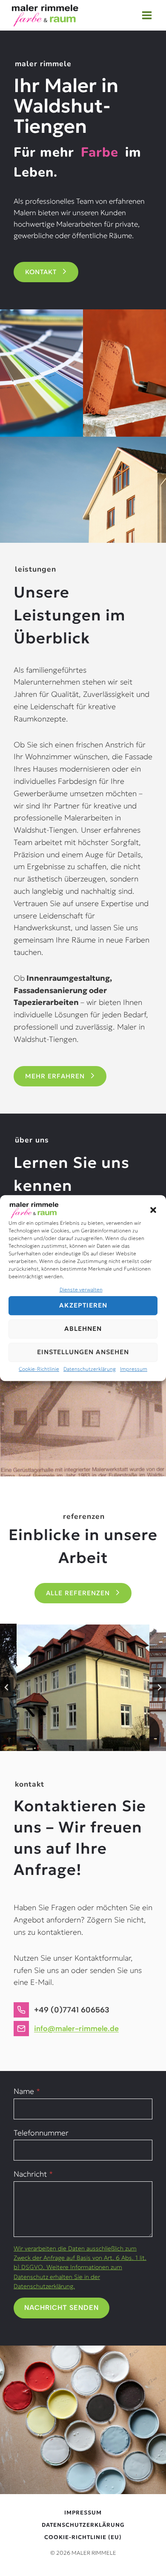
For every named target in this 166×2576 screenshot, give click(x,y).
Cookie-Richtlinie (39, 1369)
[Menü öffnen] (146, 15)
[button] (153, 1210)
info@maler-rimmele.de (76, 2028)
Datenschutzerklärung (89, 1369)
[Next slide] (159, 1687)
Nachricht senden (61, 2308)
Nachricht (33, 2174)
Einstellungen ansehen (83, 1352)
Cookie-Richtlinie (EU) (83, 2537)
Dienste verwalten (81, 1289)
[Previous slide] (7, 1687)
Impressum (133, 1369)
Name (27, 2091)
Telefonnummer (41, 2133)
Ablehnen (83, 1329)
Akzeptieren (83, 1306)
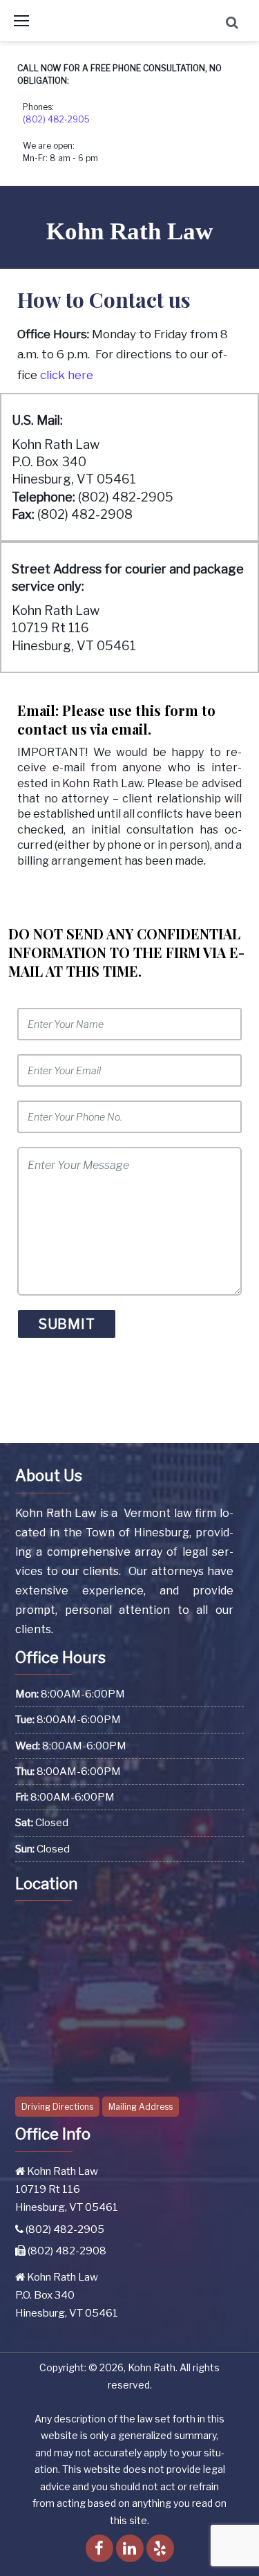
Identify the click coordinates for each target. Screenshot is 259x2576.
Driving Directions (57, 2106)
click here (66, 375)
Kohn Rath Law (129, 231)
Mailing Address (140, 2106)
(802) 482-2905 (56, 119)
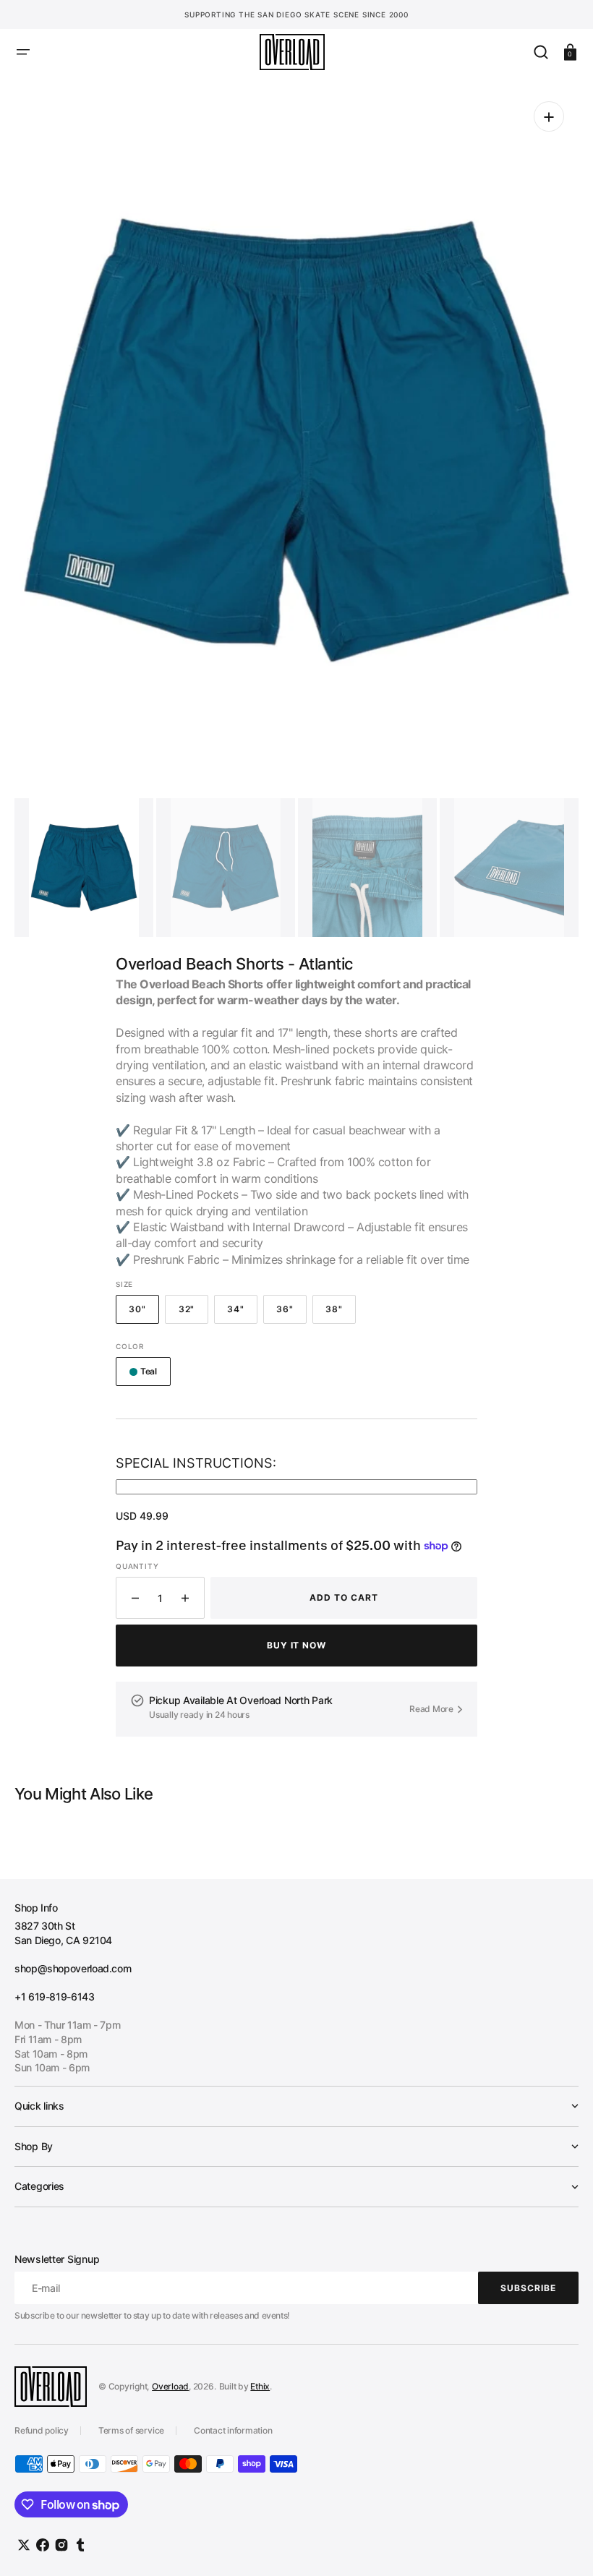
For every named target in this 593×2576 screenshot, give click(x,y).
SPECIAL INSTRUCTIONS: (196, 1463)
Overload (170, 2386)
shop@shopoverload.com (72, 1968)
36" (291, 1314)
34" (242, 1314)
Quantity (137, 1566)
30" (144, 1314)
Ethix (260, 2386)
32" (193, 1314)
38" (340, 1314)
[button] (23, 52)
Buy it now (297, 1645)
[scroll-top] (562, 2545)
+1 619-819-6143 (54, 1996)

*Work instruction*. The images are to be left out; every line above should be set down exactly.

*Answer box*.
For every named target in this 166×2576 screenshot, give click(x,y).
Cookie-Richtlinie (39, 1369)
[Menü öffnen] (146, 15)
[button] (153, 1210)
info@maler-rimmele.de (76, 2028)
Datenschutzerklärung (89, 1369)
[Next slide] (159, 1687)
Nachricht senden (61, 2308)
Nachricht (33, 2174)
Einstellungen ansehen (83, 1352)
Cookie-Richtlinie (EU) (83, 2537)
Dienste verwalten (81, 1289)
[Previous slide] (7, 1687)
Impressum (133, 1369)
Name (27, 2091)
Telefonnummer (41, 2133)
Ablehnen (83, 1329)
Akzeptieren (83, 1306)
Identify the click coordinates for each target. Screenshot is 259x2576.
Driving Directions (57, 2106)
click here (66, 375)
Kohn Rath Law (129, 231)
Mailing Address (140, 2106)
(802) 482-2905 (56, 119)
For every named target in this 593×2576 screenshot, give click(x,y).
SPECIAL INSTRUCTIONS: (196, 1463)
Overload (170, 2386)
shop@shopoverload.com (72, 1968)
36" (291, 1314)
34" (242, 1314)
Quantity (137, 1566)
30" (144, 1314)
Ethix (260, 2386)
32" (193, 1314)
38" (340, 1314)
[button] (23, 52)
Buy it now (297, 1645)
[scroll-top] (562, 2545)
+1 619-819-6143 (54, 1996)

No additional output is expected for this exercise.